Without rats, and also now without the alien barn owls and cats foolishly introduced by plantation owners to control the rats, native birds are returning. Endemic species are being re-introduced, part of what is called the Noah's Ark project.
The Seychelles white-eye, a charming and curious little bird, remains one of the rarest in the world. After North Island was declared rat free, 25 were brought from one of the few remaining colonies. Last year the island population had reached at least 140 with signs numbers are still rising fast.
The white-eye's success is not just down to de-ratting. It is also about dealing with one of the most invasive and aggressive birds on the planet.
The Indian myna has been renamed the common myna because it has spread far beyond its indigenous territory, killing and displacing native birds as it goes.
Introduced to the Seychelles by pirates and traders, who admired its parrot-like ability to mimic speech, it has become such a menace that an international fight back has begun.
A publicity-shy former British undercover policeman is among the myna eradicators travelling the world helping people outwit the birds.
"He used traps and decoys initially, but the birds are smart," North Island conservation manager Tarryn Havemann explains.
"We gradually got the numbers down from around 700 to just three, but we cannot eradicate the final few. Sometimes they come to my window just to mock me!"
And that is why a man has been hiding in a bush wearing a woman's wig. Experts advise that myna birds can recognise faces, clothing and even hairstyles, so better to track them in disguise.

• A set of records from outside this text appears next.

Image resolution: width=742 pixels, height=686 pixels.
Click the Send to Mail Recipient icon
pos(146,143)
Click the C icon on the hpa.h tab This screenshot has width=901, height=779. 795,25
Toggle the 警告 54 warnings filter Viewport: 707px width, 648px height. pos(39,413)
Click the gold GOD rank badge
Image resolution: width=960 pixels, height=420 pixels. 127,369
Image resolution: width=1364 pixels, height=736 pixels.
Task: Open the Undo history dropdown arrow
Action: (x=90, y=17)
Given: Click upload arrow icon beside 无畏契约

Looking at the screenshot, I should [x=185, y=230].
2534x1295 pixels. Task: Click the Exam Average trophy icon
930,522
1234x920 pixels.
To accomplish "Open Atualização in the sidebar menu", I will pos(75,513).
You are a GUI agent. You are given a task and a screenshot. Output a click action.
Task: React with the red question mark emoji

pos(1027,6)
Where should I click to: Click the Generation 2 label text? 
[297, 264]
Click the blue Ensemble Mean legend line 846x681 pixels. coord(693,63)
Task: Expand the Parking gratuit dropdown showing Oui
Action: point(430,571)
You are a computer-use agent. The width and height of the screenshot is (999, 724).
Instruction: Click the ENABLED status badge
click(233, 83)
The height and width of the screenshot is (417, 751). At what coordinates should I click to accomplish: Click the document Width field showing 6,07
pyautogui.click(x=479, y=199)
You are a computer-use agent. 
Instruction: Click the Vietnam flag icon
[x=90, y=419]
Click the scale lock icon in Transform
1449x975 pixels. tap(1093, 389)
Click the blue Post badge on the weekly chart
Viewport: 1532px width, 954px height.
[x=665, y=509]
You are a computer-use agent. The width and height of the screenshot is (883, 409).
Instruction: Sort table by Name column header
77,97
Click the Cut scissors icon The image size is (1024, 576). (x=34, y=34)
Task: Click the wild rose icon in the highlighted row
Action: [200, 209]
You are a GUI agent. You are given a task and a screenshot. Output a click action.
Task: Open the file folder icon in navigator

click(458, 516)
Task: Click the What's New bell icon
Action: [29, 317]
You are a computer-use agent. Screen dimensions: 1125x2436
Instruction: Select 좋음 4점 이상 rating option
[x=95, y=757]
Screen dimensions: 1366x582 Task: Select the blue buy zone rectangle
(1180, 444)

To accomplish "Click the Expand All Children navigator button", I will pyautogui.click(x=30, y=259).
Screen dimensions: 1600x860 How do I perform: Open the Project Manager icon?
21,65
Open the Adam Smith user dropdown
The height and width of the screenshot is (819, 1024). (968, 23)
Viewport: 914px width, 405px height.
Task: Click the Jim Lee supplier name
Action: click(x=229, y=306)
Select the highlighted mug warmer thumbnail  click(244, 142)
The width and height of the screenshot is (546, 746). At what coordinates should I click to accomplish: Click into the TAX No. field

There is urgency here. Only when the last three have been killed will North Island be allowed to reintroduce other endemic birds, including the incredibly rare Seychelles magpie robin.
Tropicbirds and shearwaters are breeding on the island once more. Green turtle nest numbers have increased six-fold in 20 years. Around a hundred giant tortoises now plod their way amiably around the plateau.
More than 30% of the land has undergone some rehabilitation, but it could take 50 years simply to remove the rampant coconut palms from the island. "Will conservation still be sexy then?" Mrs Havemann asks.
One must hope. Government, businesses and environmentalists all seem to be singing the same tune for now, an infectious melody that can be heard in the chirruping of the white-eye, the rustling leaves of the Takamaka tree and the crash of the Indian Ocean on the fragile coral reefs of Seychelles.
Once you have heard it, it is a song you struggle to get out of your head.